[START Excerpt to read]

Builder's Guides, Plan Books, and Kits Over Time

The nature of kit and plan-built houses has evolved over more than 200 years in concert with changing tastes, socioeconomic conditions, and technological innovation.
Design No. 27 by George Barber, Ladies’ Home Journal, May 1893

BUILDER’S GUIDES

Early builder’s guides allowed carpenters to supplement their own professional knowledge with instruction on the latest in architectural styles and ornamental details. Asher Benjamin, a carpenter from Greenfield, Massachusetts, is credited with publishing the first manual for American builders, The Country Builder’s Assistant, in 1797. His guides typically featured plates illustrating the Classical orders on columns, balustrades, moldings, door, and window surrounds, and countless other details drawn to scale. Although some guides featured floor plans and elevations, the emphasis was on architectural details. It was through these guidebooks that the popularity of styles like the Greek Revival spread nationwide, even into rural areas. Builders could incorporate details into buildings based on local preferences and affordability.

[END Excerpt to read]
[START Data listing]

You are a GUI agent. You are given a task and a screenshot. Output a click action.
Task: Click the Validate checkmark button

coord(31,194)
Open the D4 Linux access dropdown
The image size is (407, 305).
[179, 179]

[END Data listing]
[START Data listing]

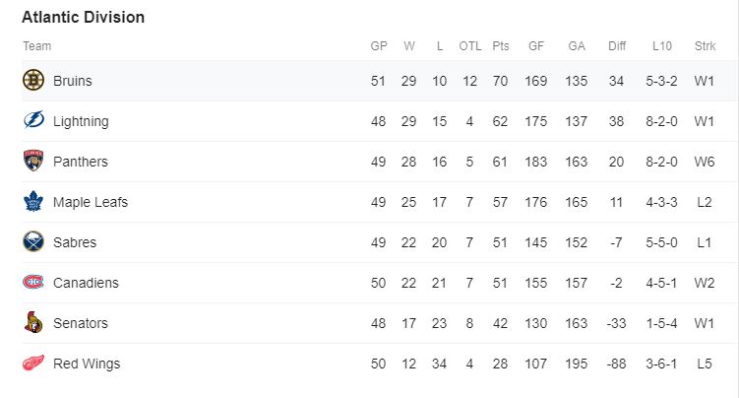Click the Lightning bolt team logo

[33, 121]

[END Data listing]

Aim
Reproduce the stretch of the builder's guides passage above from "The nature of" through "and technological innovation.", word for word.

In response
The nature of kit and plan-built houses has evolved over more than 200 years in concert with changing tastes, socioeconomic conditions, and technological innovation.